O ataque ao Capitólio foi um sinal de uma igreja pós-cristã, e não apenas de uma cultura pós-cristã.

Os eventos do ano passado em Washington ameaçaram não apenas a democracia americana, mas também o testemunho evangélico.

Christianity Today January 10, 2022
Edits by Christianity Today / Source Images: Andrew/Caballero-Reynolds / Tasos Katopodis / Stringer / Getty

Um ano se passou desde o ataque insurrecional de 6 de janeiro de 2021 ao Capitólio dos Estados Unidos; duas imagens ainda assombram minha mente. Uma é a de uma forca improvisada, construída com o intuito de ameaçar o assassinato do vice-presidente dos Estados Unidos. E a outra é a de um cartaz, levantado acima daquela multidão furiosa, que dizia: “Jesus salva”. O fato de essas duas imagens coexistirem na mesma multidão é sinal de crise para o evangelicalismo americano.

Alguns podem não dar importância aos símbolos cristãos presentes na insurreição — não apenas cartazes, mas orações “em nome de Jesus”, [que figuraram] lado a lado com um xamã que usava chifres, no palanque central do Senado evacuado dos EUA. E alguns podem não levar em conta os evangélicos que falsamente alegaram, nos dias seguintes, que a responsável pelo ataque tinha sido uma multidão de ativistas Antifa, e não de pessoas oriundas do comício em que o então presidente dos Estados Unidos incitou a multidão a marchar até o Capitólio.

E, no entanto, pesquisa após pesquisa mostra que um número alarmante de evangélicos brancos acredita na mentira por trás do ataque: que a eleição de 2020 foi roubada por uma vasta conspiração de esquerda, a qual de alguma forma abrange governadores republicanos conservadores e funcionários de zonas eleitorais na Geórgia e no Arizona.

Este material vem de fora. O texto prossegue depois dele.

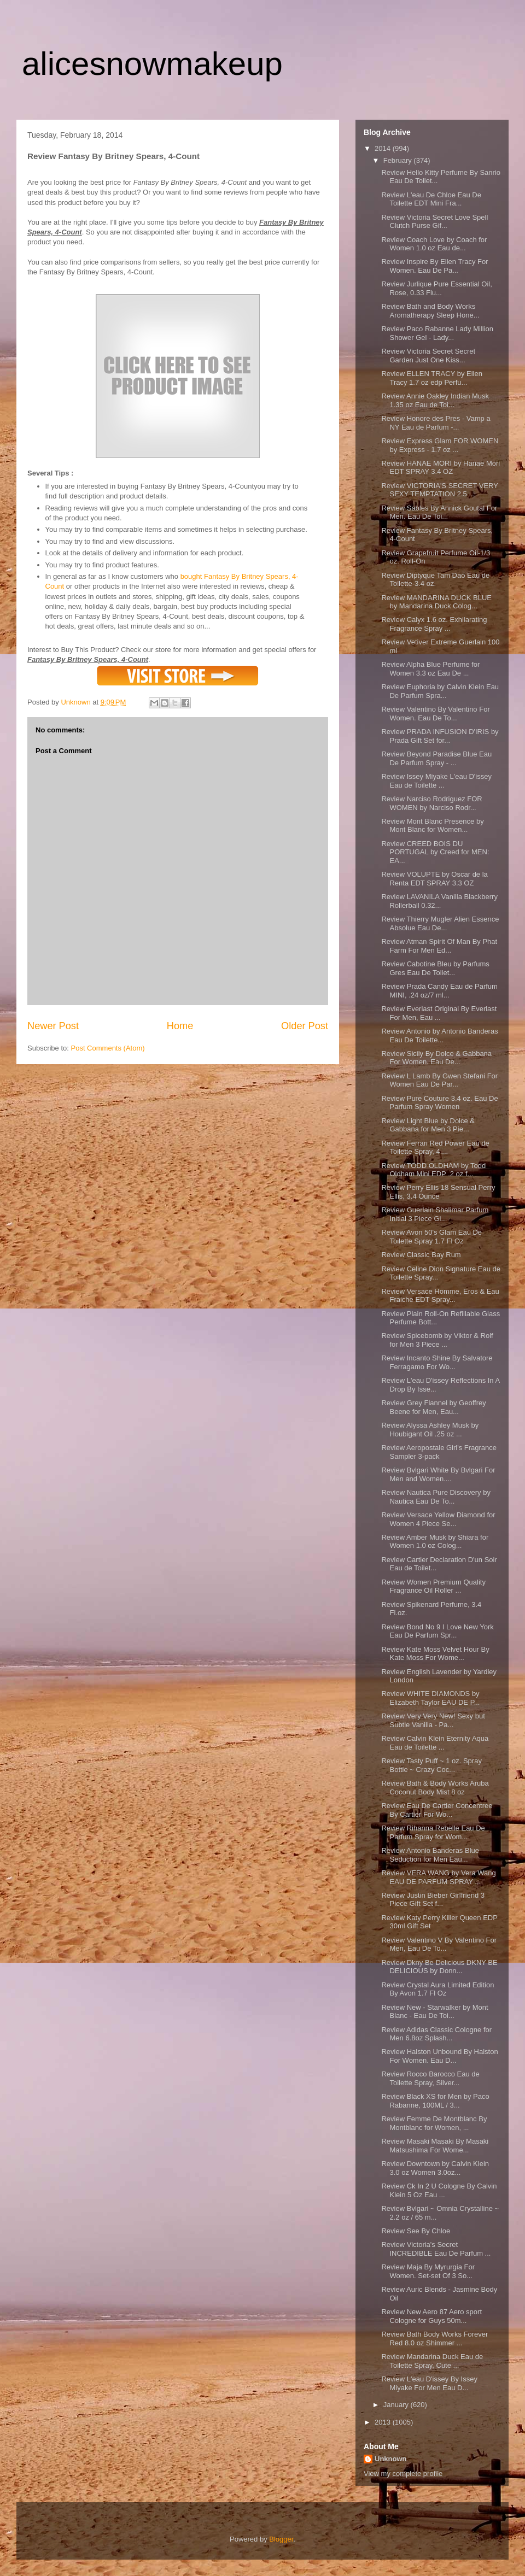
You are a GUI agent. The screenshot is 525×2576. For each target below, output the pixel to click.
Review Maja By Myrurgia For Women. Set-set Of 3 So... (428, 2271)
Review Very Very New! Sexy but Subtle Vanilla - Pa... (433, 1720)
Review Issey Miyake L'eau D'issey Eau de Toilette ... (436, 780)
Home (180, 1025)
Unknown (391, 2459)
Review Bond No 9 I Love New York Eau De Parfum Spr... (437, 1631)
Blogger (281, 2539)
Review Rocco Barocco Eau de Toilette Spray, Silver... (430, 2078)
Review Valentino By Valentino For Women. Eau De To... (435, 713)
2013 (384, 2422)
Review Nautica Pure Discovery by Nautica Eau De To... (435, 1496)
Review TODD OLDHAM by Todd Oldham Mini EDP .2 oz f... (433, 1169)
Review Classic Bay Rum (420, 1255)
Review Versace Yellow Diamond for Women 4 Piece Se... (438, 1519)
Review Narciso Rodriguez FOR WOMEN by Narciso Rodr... (431, 803)
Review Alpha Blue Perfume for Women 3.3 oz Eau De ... (430, 668)
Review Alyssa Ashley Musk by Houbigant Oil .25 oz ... (430, 1429)
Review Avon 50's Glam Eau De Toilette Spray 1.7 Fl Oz (431, 1236)
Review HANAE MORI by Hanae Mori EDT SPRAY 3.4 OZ (440, 467)
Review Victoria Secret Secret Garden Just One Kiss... (428, 355)
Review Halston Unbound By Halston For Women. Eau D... (439, 2055)
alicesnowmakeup (152, 63)
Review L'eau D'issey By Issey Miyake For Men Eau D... (429, 2383)
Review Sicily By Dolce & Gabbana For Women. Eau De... (436, 1057)
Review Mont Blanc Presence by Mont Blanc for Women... (432, 825)
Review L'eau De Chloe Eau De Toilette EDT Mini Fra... (431, 199)
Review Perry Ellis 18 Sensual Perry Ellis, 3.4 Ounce (438, 1191)
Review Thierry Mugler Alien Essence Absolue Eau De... (440, 923)
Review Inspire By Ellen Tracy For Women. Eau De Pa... (434, 265)
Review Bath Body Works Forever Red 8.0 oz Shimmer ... (434, 2338)
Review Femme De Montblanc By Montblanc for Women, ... (434, 2123)
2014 (384, 148)
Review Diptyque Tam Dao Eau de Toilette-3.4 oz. (435, 579)
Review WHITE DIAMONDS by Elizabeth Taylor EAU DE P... (430, 1697)
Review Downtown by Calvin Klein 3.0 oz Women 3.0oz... (435, 2168)
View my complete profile (403, 2473)
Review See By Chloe (415, 2231)
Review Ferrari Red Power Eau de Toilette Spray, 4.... (435, 1147)
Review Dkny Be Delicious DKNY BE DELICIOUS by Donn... (439, 1966)
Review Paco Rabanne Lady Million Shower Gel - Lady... (437, 333)
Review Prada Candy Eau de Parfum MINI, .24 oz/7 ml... (439, 990)
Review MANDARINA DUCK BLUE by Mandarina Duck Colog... (436, 602)
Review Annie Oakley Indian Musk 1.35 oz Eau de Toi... (435, 400)
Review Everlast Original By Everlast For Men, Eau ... (439, 1013)
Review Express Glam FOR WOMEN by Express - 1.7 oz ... (439, 445)
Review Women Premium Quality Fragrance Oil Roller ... (433, 1586)
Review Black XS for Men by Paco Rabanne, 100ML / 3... (435, 2100)
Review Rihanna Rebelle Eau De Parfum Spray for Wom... (433, 1832)
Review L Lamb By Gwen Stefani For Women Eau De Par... (439, 1080)
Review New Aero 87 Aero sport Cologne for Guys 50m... (431, 2316)
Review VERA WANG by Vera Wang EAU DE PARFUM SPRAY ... (438, 1877)
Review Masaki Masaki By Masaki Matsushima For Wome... (434, 2145)
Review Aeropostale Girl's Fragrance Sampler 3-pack (439, 1452)
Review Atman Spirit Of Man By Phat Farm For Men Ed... (439, 945)
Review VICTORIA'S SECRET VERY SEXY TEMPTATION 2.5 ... (439, 490)
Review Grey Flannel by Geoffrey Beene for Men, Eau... (433, 1407)
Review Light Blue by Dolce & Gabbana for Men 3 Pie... (428, 1125)
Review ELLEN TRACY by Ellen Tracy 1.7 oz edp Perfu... (431, 377)
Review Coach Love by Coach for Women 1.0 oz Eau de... (434, 244)
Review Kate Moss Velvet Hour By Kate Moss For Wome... (435, 1653)
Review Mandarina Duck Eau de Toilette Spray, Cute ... (432, 2360)
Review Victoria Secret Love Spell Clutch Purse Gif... (434, 221)
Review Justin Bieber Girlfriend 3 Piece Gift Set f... (433, 1899)
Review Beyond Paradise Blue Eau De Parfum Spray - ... (436, 758)
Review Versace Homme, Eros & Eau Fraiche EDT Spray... (440, 1295)
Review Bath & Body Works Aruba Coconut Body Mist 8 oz (434, 1787)
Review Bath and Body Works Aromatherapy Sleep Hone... (430, 310)
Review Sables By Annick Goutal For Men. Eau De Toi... (439, 512)
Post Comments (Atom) (108, 1048)
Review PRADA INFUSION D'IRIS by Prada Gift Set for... (439, 735)
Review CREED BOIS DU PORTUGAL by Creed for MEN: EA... (435, 852)
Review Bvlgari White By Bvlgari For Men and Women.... (438, 1474)
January (397, 2405)
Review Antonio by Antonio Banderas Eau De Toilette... (439, 1035)
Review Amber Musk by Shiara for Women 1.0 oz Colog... (434, 1541)
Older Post (304, 1025)
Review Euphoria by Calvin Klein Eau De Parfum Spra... (440, 691)
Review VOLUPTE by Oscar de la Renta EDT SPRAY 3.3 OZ (434, 878)
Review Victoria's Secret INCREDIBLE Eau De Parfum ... (436, 2248)
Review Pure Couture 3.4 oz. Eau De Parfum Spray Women (439, 1102)
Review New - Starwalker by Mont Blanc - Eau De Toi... (434, 2011)
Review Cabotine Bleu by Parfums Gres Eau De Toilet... (435, 968)
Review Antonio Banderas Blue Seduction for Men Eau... (430, 1854)
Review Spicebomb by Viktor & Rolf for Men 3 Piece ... (437, 1339)
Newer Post (53, 1025)
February (398, 160)
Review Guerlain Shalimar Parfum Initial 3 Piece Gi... (434, 1214)
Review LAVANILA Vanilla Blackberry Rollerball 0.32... (439, 901)
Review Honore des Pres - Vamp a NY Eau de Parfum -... (435, 422)
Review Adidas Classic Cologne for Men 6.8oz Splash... (436, 2034)
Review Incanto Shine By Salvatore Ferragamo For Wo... (436, 1362)
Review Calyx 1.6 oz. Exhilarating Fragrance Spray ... (434, 623)
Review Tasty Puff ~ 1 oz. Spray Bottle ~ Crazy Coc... (431, 1765)
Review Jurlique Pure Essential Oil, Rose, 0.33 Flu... (436, 288)
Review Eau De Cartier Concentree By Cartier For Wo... (436, 1810)
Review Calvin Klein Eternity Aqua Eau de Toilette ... (434, 1742)
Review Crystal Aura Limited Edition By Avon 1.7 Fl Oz (437, 1989)
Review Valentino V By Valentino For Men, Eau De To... (439, 1944)
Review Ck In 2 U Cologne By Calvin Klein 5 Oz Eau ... (439, 2190)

Uma megaigreja evangélica recebeu Donald Trump recentemente — ao som de uma multidão que gritava “USA!”, em resposta ao discurso político do ex-presidente. Essa cena pode ser um pouco exagerada para a maioria dos evangélicos, mas dados de pesquisa mostram que não é uma aberração. E as mesmas pesquisas mostram que, longe de “esfriarem” após a era Trump e o ataque insurrecional ao Capitólio, essas pessoas acreditam que a violência pode ser justificada nos dias que vêm pela frente.

De certa forma, o que vimos ao longo do ano, desde a insurreição, representa uma mudança. Observe o número crescente de pessoas que se identificam como “evangélicas” — muitas das quais nem mesmo frequentam uma igreja —, por presumirem que esta é a designação religiosa esperada para seu movimento político.

Mas, de maneiras talvez ainda mais preocupantes, essas tendências representam algo que em nada mudou.

Nos dias que antecederam à insurreição, alguns cristãos evangélicos se reuniram no National Mall para uma “marcha de Jericó”, repetindo as mesmas falsidades: que a eleição havia sido roubada e, portanto, deveria ser anulada. Esse tipo de afirmação de que “Se você não lutar […] não terá mais um país” — , como colocou Trump —, dificilmente é novidade para grandes setores do evangelicalismo americano.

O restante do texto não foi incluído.